### WHAT YOU NEED TO DO:
[A] Answer these questions about the news report on the Tibetan monks' protest:
(i) In which province is the surrounded monastery?
(ii) Which monastery did the demonstrating monks come from?
(iii) What was the monk holding when he set himself on fire?
[B] Could you continue the news report on the monks' protest in Ngaba from its last sentence?

### TEXT EXCERPT:

ངོ་འཕྲད་བདེ་བའི་དྲ་འབྲེལ།

གཟའ་སྤེན་པ། ༢༠༢༤/༠༧/༢༧

Advocacy Group Accuses Chinese Security of Locking Down Monks


A Washington-based advocacy group says Chinese authorities have surrounded a monastery in Sichuan province, where hundreds of Tibetan monks marched in defiance of Chinese rule.

The International Campaign for Tibet says the monks are likely under lock down, following their protest in the town of Ngaba (Chinese: Aba) Sunday.

The group's sources in Sichuan say Buddhist monks from the Sey monastery demonstrated after Chinese authorities barred them from observing a traditional prayer festival.

In the same town Friday, a Tibetan monk set himself on fire while holding the banned Tibetan flag and a picture of the Dalai Lama, Tibet's exiled spiritual leader.

Activist groups say police shot the monk while he was burning, but state media say authorities rejected the charge.

### DATA EXCERPTS:
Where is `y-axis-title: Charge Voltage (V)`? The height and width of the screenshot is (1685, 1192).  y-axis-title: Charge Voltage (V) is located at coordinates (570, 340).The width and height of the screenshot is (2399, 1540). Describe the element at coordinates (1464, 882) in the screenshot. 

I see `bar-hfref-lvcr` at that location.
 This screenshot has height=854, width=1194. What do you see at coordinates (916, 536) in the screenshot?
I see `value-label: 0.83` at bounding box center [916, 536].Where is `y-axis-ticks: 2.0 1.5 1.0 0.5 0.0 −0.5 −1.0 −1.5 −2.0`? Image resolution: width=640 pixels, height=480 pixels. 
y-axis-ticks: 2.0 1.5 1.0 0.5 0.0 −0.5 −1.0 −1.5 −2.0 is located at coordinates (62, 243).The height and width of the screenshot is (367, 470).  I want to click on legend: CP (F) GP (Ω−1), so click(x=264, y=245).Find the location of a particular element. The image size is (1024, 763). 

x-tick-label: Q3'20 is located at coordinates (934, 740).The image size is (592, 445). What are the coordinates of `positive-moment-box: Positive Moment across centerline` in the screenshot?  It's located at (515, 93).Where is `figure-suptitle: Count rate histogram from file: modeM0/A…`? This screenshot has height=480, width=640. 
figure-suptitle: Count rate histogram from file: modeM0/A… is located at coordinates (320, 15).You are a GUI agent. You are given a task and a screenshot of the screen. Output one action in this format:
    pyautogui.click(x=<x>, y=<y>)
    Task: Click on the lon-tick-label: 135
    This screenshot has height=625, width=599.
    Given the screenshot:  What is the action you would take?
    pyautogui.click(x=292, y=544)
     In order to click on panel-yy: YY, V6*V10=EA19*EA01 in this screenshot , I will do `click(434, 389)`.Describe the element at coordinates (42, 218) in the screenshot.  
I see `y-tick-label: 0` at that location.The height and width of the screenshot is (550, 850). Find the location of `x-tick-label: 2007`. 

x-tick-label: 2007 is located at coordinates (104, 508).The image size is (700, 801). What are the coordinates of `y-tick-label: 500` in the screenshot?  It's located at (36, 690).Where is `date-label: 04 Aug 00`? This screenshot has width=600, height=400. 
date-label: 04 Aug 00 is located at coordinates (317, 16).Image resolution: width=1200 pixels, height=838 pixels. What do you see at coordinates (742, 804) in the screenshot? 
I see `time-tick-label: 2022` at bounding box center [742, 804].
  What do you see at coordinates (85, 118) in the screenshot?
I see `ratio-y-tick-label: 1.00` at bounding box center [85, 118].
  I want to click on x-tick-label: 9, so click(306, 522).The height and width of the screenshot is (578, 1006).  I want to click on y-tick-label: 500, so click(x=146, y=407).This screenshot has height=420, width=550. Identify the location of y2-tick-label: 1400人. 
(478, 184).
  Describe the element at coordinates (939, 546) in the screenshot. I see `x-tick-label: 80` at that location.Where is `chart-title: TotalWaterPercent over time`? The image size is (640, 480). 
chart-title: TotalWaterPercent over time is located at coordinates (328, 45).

### OUTPUTS IN ORDER:
[A]
(i) Sichuan
(ii) The Sey monastery
(iii) The banned Tibetan flag and a picture of the Dalai Lama

[B]
Chinese authorities have increased security in Tibetan communities ahead of the March 10th, 50th anniversary of the failed Tibetan uprising against Chinese rule. Last year, pro-independence demonstrations commemorating the 1959 uprising led to a deadly police crackdown.

China published a paper Monday on the situation in Tibet before and after 1959.

It says before Chinese rule, the region was a feudal serfdom where most people suffered poverty, oppression and exploitation. The paper asserts that after 1959, the Chinese government launched a vigorous democratic reform to overthrow that system and liberate about one million serfs and slaves.

Critics say China has discriminated against Tibetans and tried to dilute their Buddhist culture since taking over the area in 1951.